Audio News for January 18, 2008

by | Jan 18, 2008 | Audio News | 0 comments

More Than Half of Gift Expenditures Went for Home Electronics – According to credit card company estimates, more than half of the dollar value of presents exchanged this past Christmas went for electronic tools and toys. Last week’s CES in Las Vegas indicated that  a possible recession doesn’t seem to have affected the love of home electronics.

EMI Cutting One-Third of Jobs – EMI Group PLC – whose record labels include EMI Classics, Angel, Virgin and Capitol – own the rights to over a million songs.

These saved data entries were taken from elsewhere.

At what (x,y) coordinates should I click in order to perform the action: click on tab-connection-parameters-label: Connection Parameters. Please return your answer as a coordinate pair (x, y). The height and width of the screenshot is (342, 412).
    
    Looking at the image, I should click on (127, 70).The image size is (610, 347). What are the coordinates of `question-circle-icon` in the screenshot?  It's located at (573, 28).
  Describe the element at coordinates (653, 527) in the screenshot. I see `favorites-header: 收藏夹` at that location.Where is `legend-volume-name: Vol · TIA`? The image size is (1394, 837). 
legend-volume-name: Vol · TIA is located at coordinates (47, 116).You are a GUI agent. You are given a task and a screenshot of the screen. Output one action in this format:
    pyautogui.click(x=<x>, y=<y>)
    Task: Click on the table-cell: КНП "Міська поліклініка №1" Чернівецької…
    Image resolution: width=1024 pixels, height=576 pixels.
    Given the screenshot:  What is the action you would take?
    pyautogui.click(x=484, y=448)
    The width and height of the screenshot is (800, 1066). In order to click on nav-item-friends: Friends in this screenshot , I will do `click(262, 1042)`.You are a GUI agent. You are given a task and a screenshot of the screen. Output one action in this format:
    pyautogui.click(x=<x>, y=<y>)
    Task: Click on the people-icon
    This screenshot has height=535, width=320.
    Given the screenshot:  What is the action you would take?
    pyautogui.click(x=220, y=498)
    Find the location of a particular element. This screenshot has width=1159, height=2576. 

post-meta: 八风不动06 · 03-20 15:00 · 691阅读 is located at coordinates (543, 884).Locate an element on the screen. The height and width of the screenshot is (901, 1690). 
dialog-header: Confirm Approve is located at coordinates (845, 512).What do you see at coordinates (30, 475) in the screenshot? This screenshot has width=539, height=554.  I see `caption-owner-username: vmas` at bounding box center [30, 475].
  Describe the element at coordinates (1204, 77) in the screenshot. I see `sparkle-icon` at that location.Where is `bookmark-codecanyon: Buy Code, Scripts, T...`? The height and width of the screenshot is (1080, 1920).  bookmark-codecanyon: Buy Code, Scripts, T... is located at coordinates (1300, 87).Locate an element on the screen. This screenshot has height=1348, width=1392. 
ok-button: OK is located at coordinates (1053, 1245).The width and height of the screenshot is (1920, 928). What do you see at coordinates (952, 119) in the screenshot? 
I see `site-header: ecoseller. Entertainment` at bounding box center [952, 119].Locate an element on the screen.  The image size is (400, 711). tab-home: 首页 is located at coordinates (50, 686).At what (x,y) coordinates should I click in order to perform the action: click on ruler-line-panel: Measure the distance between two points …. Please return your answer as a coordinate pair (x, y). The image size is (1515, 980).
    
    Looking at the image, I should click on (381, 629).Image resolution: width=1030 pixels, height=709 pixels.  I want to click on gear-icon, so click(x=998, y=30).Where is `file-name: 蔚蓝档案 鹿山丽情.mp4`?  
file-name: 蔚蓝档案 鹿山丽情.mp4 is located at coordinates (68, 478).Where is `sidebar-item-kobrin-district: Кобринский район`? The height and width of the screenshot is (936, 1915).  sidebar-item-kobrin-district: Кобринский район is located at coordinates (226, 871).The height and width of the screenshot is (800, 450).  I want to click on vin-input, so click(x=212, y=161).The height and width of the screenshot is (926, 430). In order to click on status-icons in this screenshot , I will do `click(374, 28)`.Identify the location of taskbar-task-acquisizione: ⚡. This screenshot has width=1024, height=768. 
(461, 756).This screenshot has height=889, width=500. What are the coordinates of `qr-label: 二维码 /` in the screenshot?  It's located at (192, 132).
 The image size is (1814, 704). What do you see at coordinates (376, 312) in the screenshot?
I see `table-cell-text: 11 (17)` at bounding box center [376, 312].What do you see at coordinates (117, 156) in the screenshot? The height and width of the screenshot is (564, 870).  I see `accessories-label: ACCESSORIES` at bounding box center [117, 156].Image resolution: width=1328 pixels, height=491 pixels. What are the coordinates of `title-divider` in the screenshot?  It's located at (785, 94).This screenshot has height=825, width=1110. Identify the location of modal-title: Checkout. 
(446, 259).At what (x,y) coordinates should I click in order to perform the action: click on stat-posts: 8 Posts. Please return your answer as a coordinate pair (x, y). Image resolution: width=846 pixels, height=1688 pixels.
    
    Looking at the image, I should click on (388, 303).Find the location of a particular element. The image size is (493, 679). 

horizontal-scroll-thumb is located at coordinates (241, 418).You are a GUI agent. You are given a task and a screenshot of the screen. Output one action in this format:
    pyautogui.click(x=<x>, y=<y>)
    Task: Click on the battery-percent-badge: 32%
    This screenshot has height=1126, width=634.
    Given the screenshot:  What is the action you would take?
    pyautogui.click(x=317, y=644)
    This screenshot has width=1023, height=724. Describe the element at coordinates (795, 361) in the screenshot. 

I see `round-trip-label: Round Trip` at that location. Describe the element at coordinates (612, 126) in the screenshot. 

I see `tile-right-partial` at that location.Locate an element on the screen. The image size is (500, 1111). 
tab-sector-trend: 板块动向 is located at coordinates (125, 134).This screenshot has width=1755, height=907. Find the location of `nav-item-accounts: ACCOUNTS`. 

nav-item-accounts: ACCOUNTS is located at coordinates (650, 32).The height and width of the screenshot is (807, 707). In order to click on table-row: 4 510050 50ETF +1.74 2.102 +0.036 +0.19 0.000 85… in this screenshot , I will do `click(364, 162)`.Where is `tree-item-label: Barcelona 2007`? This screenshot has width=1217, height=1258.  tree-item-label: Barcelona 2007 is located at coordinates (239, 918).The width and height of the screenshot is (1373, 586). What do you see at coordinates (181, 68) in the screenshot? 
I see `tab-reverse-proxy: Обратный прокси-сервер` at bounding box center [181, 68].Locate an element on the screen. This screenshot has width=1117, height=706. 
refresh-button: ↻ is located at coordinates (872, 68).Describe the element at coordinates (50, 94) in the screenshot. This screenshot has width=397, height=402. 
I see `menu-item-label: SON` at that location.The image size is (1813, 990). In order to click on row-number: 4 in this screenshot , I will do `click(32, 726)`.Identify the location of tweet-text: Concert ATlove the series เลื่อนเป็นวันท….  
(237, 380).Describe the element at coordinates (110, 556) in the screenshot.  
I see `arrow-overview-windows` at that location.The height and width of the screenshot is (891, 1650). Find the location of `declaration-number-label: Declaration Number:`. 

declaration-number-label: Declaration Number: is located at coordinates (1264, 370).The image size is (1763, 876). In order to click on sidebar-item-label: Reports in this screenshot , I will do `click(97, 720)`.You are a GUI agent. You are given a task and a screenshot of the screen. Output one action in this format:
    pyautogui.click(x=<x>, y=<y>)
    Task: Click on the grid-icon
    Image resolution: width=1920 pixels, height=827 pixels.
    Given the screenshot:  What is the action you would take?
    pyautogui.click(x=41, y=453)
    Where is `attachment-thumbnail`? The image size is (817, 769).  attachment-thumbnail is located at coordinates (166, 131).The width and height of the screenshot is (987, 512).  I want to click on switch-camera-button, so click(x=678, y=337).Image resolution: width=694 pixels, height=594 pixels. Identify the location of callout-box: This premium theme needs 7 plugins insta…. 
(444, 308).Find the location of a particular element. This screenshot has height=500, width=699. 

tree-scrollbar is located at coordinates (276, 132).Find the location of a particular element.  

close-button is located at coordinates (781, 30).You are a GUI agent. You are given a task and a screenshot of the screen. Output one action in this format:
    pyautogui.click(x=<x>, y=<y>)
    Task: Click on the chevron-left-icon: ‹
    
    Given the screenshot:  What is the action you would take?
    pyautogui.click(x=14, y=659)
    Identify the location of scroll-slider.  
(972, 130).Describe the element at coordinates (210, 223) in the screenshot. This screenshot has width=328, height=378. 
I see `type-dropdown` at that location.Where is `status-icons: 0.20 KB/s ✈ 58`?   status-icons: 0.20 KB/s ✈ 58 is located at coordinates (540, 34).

Last year it was acquired by a private equity firm and this week it announced a restructuring plan which will save about $400 million a year but lay off from 1500 to 2000 jobs from their work force in the next six months.

Apple Launches Movie Download Service – At the annual Macworld Conference and Expo in San Francisco, Apple announced that their iTunes will begin renting downloads of movies. Pricing ranges from $3 for classics to $5 for hi-def movies – of which they so far stock 100 titles. Users can download and watch a movie any time within 30 days, but they can take no longer than 24 hours to view one movie. This is the same pricing as Amazon’s video store; previously iTunes users had to pay about $10 to buy a downloadable movie to watch on their iPod or iPhone.

An allied video service was also announced: Apple and 20th Century Fox are offering Digital Copy for iTunes, which provides customers who purchase a physical DVD with an additional digital copy which can be easily transferred to iTunes and viewed on any home computer, iPod, iPhone or Apple TV.   The first DVD offered is the Family Guy “Star Wars” parody, “Blue Harvest.”  Each DVD will only transfer its iTunes Digital Copy to a single iTunes library.

iTunes Has a Rival – The big music companies originally praised iTunes because it offered a paid commercial alternative to the rampant illegal downloading of music.  But with its great success they are now they are looking for an alternative. They also don’t like the single 99-cent pricing policy for everything, and they would like the iPod to have more stringent antipiracy protections. iTunes downloads – protected with AAC DRM – only play on the wildly-popular iPod.

The largest music companies have begun offering their music without the digital rights management in an effort to level the playing field with iTunes. These MP3 files will play on any digital device, not just iPods. Amazon has a DRM-free service charging only 89 cents for many of its tracks. Wal-Mart sells MP3s from Universal. Best Buy, Target and others are expected to offer similar services.  Others are trying music subscription services tied in with cell phone carriers. Certain Nokia phone users receive unlimited Universal downloads for a year. Advertising-supported services are another ploy: users can stream as many songs as they like for free and share them with friends on Imeem. A similar route is being used by the just-launching Q-Trax, offering free downloads.